We had an argument this morning, bumping in to eachother as we often do, and when we had finally solved it (in between making breakfast, feeding and clothing and playing with little S, packing bags and taking showers - the normal busy morning) she said she thought the illness was turning me into a bitch. I replied I thought it was more due to me being inherently bitchy. Luckily, she had just the minute before very discreetly laid her hands around my throat and told me that I was hers and that I was safe with her, so the bitchiness had come and gone already.

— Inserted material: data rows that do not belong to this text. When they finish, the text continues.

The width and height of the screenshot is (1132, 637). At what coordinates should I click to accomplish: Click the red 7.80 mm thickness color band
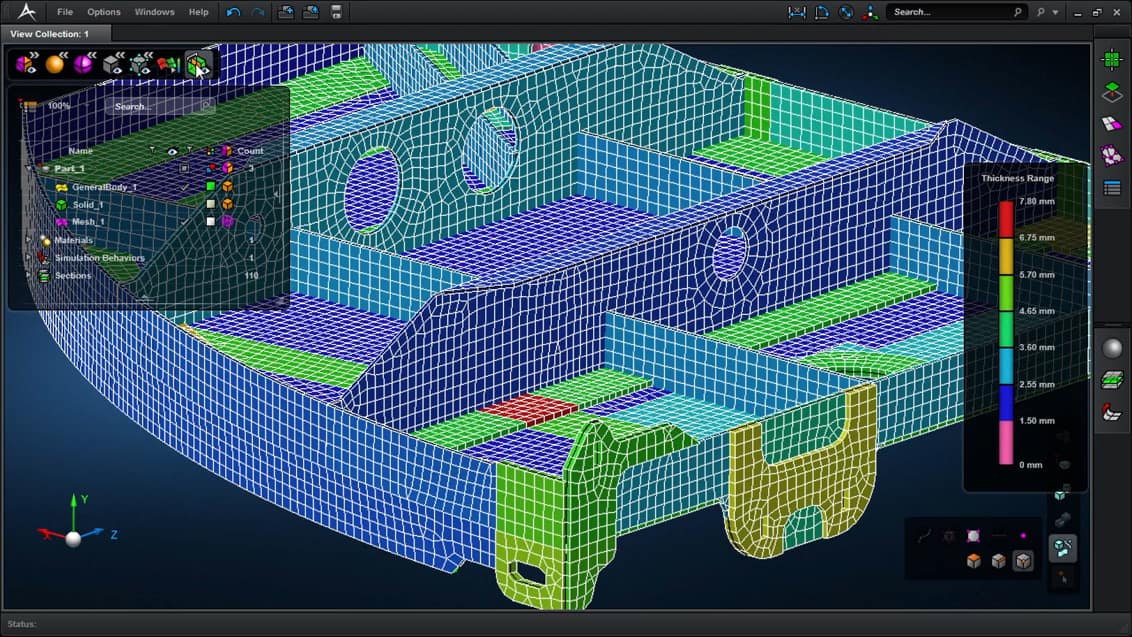[1005, 219]
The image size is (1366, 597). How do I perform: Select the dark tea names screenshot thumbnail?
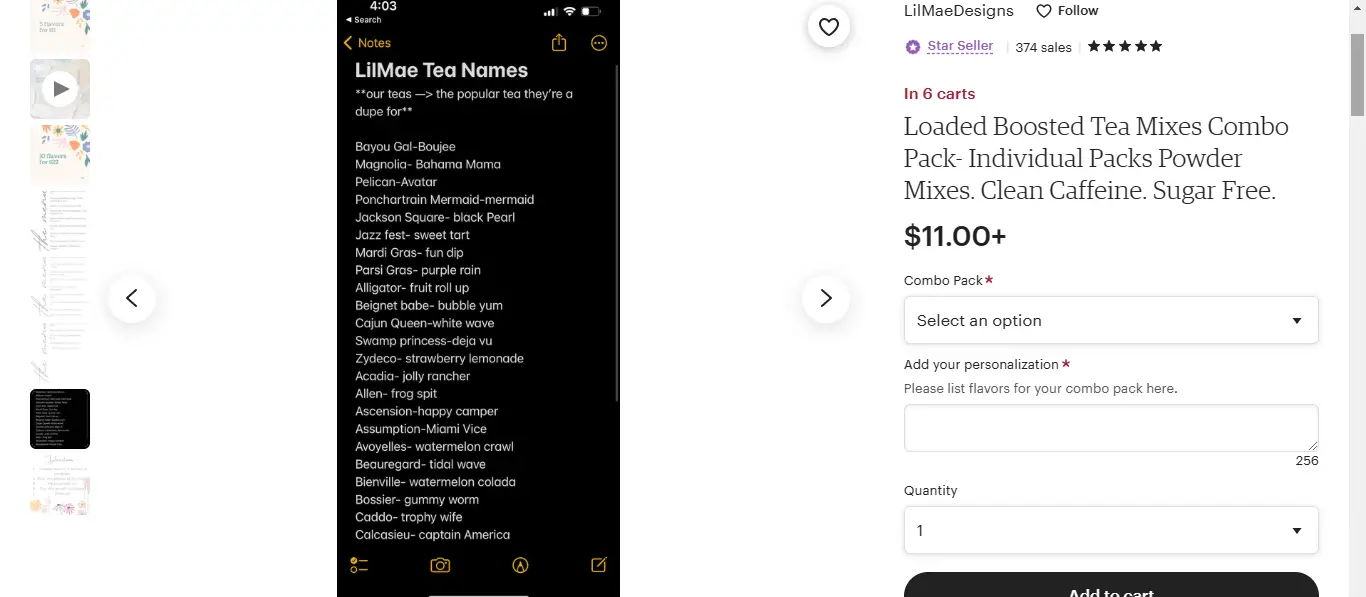[x=59, y=418]
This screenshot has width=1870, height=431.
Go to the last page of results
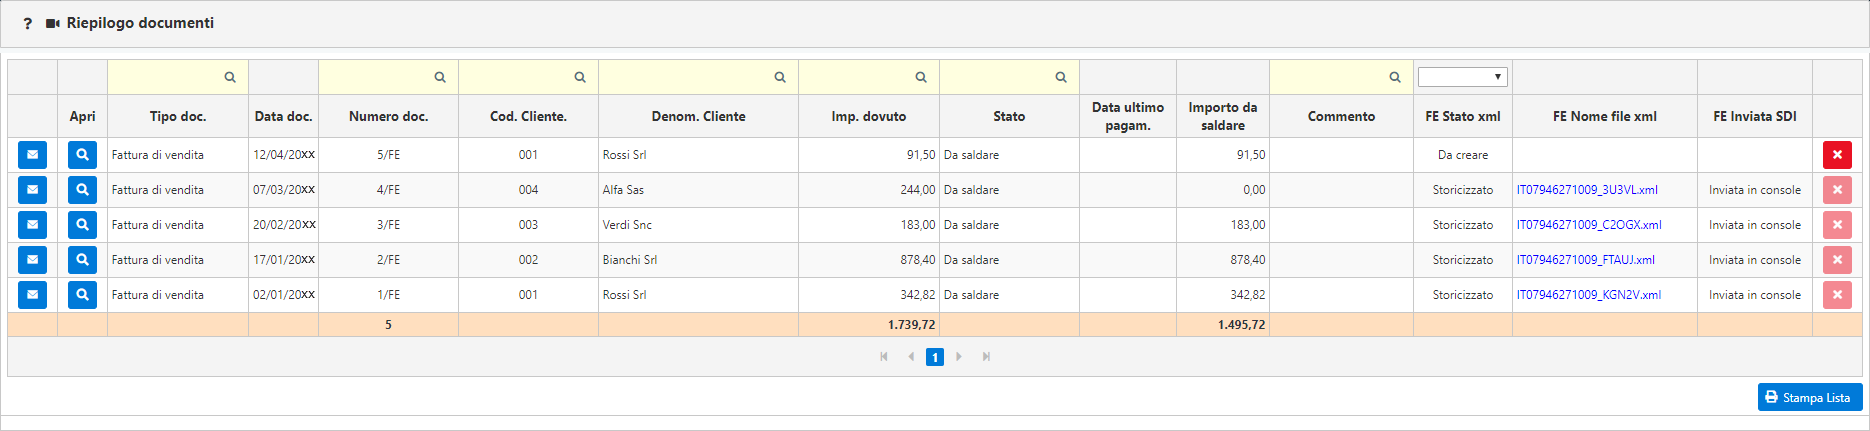point(986,357)
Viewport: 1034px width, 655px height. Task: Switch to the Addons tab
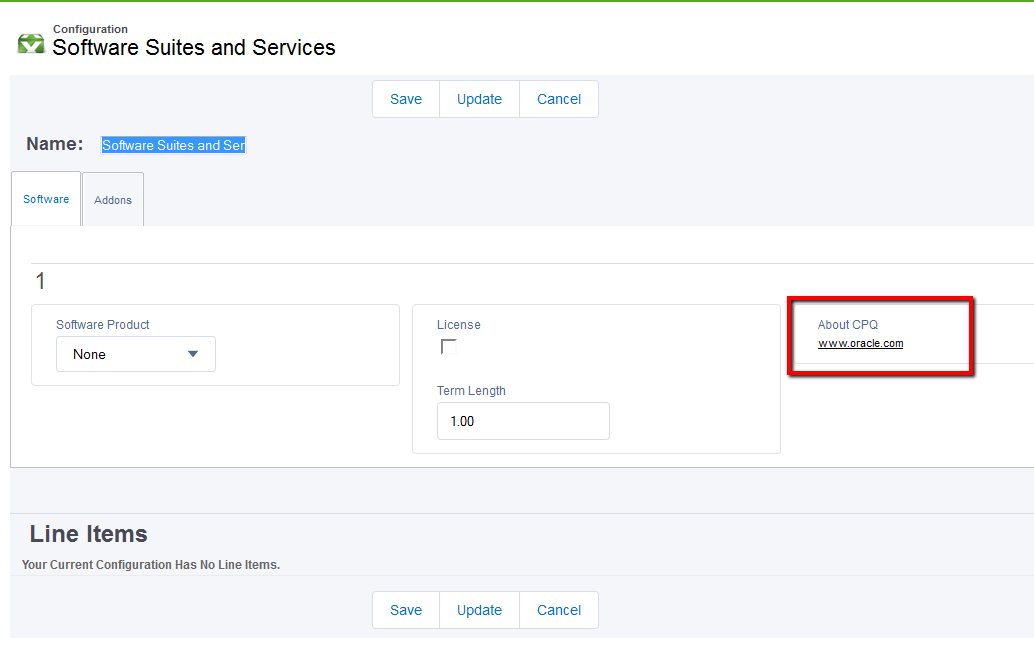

But an hour before lunch time today I couldn't take it any more in school, and bailed. And hated myself for it. It was a relief when she called me back a little later and assured me that I wasn't shirking my responsibilities, that my order for the day was to "take good care of her slut", and if I needed to take two hours lunch to do that, then so be it. I was scheduled to be in scool the whole day, with fever and headaches, and it was perfectly understandable that it was tough on me. As long as I signed the attendance slip and wont have to retake the lecture in the fall, all was fine with her.
Me, I alternate between thinking I have leucemia, AIDS, or one of a thousand other unlikely diseases, and berating myself for being a lazy hypocondriac who should keep herself together and stop bothering people. Neither way of thinking is especially healthy, or good for the peace of mind. "Take care of Mistress' slut" seems like a brilliant strategy in comparison.
Right now, I'm in a nice café with wi-fi, have finished my coffee, and are planning to enjoy an ice cream and a stroll along the river before three hour of tutoring in the afternoon. Mistress said I could, so I will - and I plan to stomp on my bad conscience until it crawls back into the hole it came from. So there!